The lead lawyer called me and asked if the partner who performed the work did a good job. I was immediately impressed—they had never asked for feedback before. I told the lead lawyer his firm did a good job. I’ll always remember—his next words were: “Then you wouldn’t mind if the lawyer who performed the work teamed with opposing counsel to work on a matter together at a nonprofit in which both attorneys have an interest—because the 2 attorneys really hit it off.”
— Shared with me during an in–depth interview with a partner at a private equity firm
My Accounting Department Won’t Let Me
“One my new goals was to provide better reporting to top management,” explains the Deputy General Counsel of a global bank, “I met with my partner at the firm who does the bulk of our litigation. I took the most recent invoice the firm sent me and marked it up with comments to show the changes I needed in order to be able to prepare my reports.
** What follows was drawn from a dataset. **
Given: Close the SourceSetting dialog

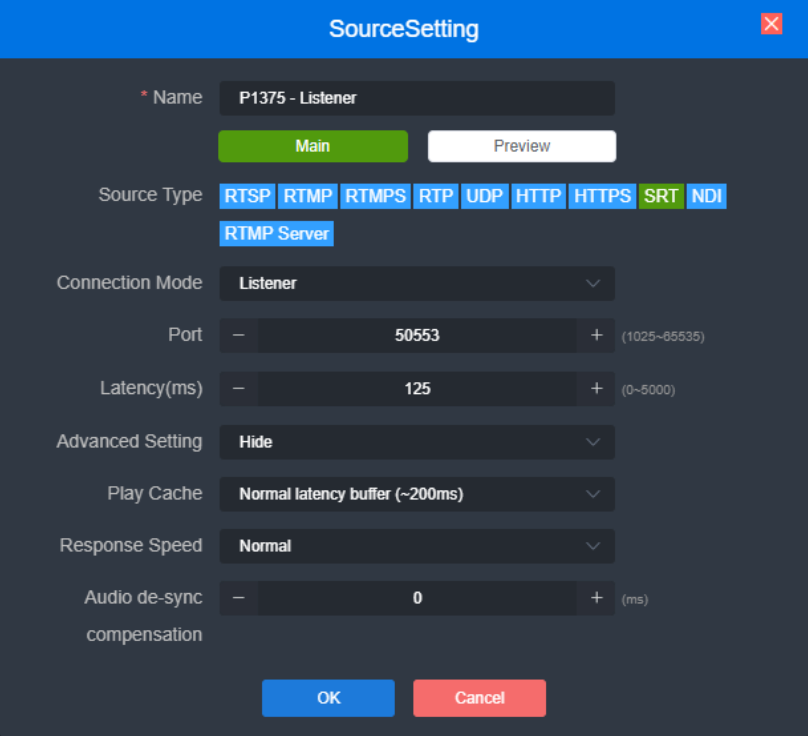Looking at the screenshot, I should [x=771, y=23].
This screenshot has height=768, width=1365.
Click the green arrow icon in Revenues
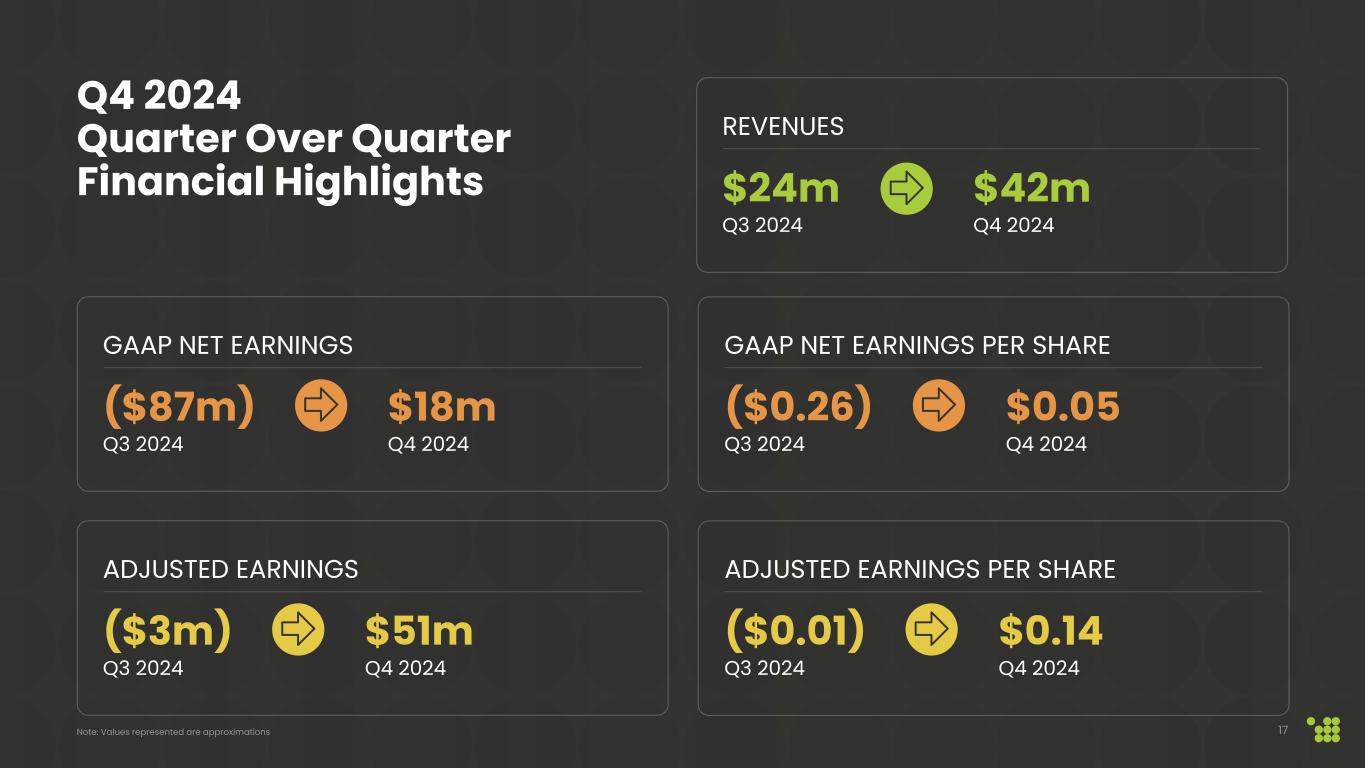click(x=906, y=189)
He listened and acknowledged what I said. The next invoice came through and it looked just like all the other bills. No changes I could see. I sent my partner an email asking what happened. Two days passed and I had no response to my email. I called and left a message. We talked a day later at which point my partner explained he would investigate. Again no response until I called him a couple of days later. My partner told me: “my accounting department won’t let me make the changes you want.” I had to wonder to myself how he would stand up to my adversaries if he wouldn’t stand up to his own accounting department.
— As explained by the Deputy General Counsel for Litigation of a global bank
I Know the CEO
One of the attorneys (at Law Firm X) was so obnoxious that we actually told the firm we would only work with certain attorneys and not this particular attorney on any of our cases. He is very rude and abrasive. But we didn’t hold this against the firm because there are so many very good attorneys there. He actually went behind our backs to complain about us to our CEO. After that, no one trusted him, not even our CEO, who asked that the firm never work on any of our cases again.
— Detailed by the EVP/General Counsel of a large power generation company
The moral of these stories: Don’t be a turkey—gobble gobble.